**Record extracts:**
◇ ◇ ◇ ◇ ◇ ◇ ◇

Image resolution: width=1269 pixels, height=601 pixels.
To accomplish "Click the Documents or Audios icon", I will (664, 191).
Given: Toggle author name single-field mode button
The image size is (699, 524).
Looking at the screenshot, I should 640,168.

◇ ◇ ◇ ◇ ◇ ◇ ◇

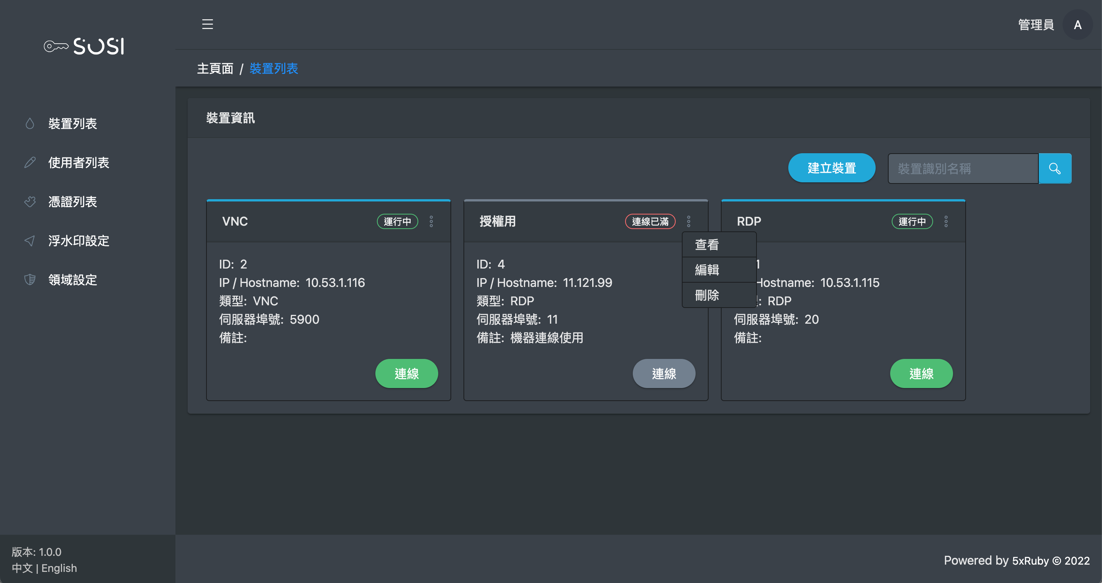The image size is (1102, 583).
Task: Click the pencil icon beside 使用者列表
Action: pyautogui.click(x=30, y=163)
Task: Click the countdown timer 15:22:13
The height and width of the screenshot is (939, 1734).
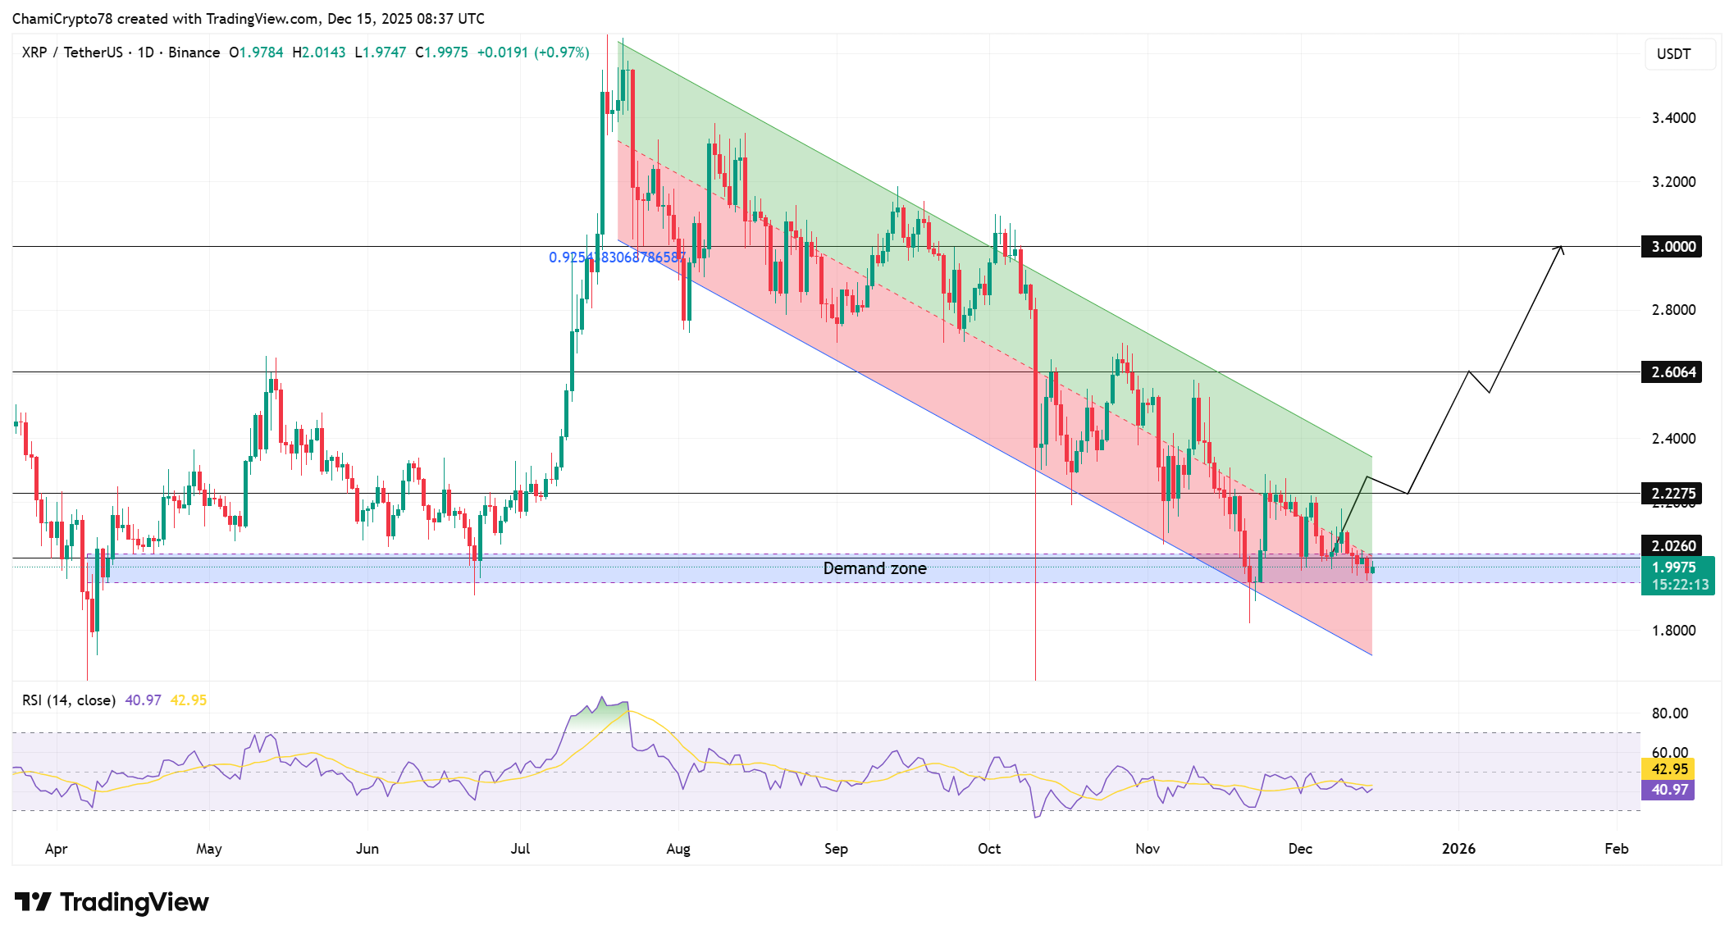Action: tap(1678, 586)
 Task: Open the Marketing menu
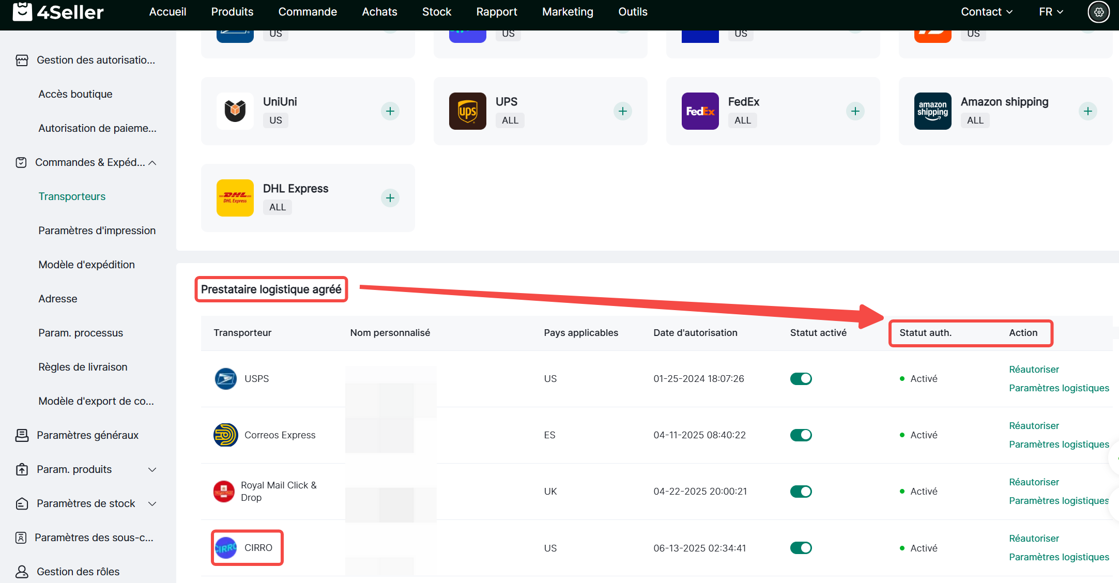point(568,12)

◇ ◇ ◇ ◇ ◇ ◇ ◇

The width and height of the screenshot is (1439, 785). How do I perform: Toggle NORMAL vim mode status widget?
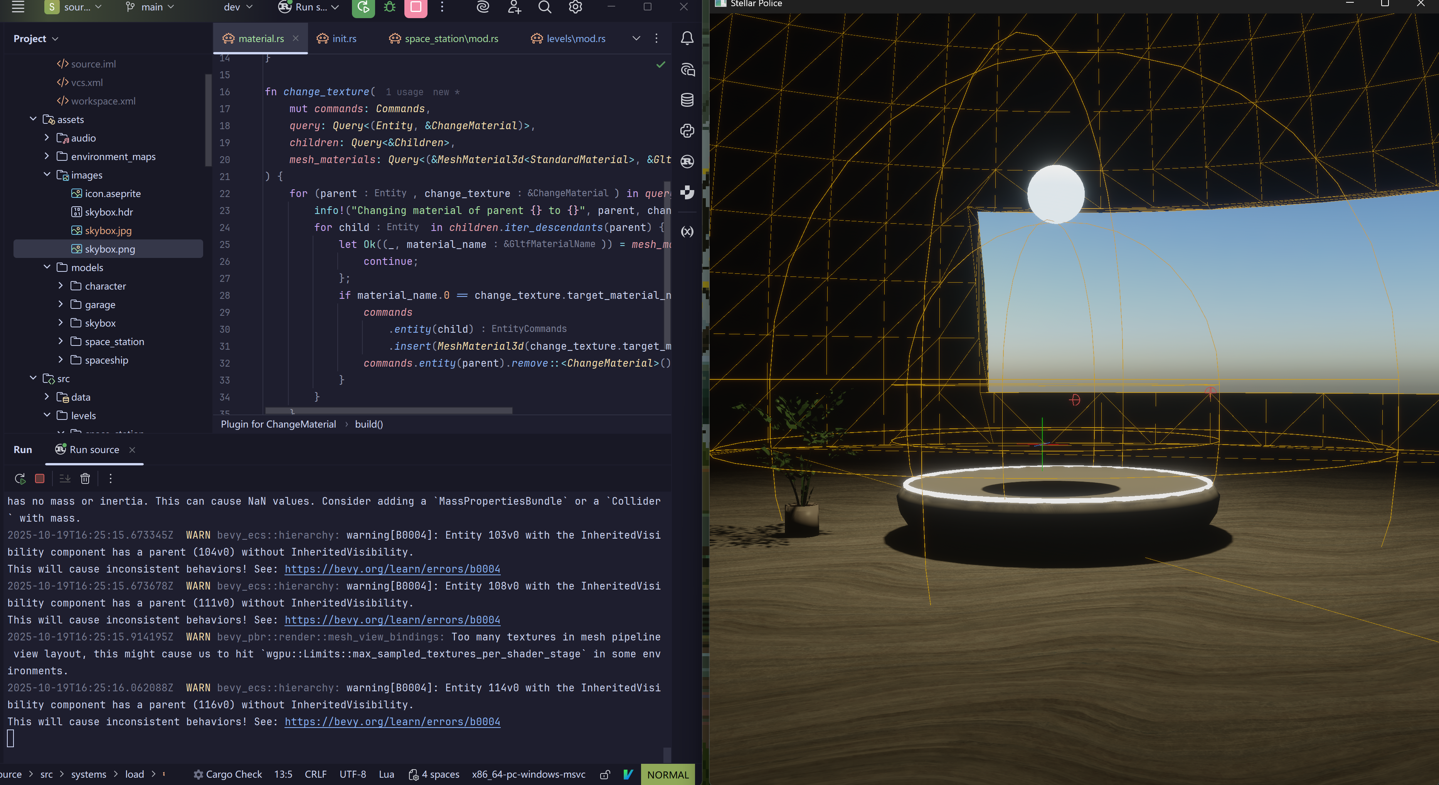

◇ ◇ ◇ ◇ ◇ ◇ ◇

**Exercise prompt:**
Identify every line above that includes the word "Toggle", and show those lines.

**Result for this task:**
Given: Toggle author name single-field mode button
The width and height of the screenshot is (1439, 785). How do I perform: Toggle NORMAL vim mode status widget?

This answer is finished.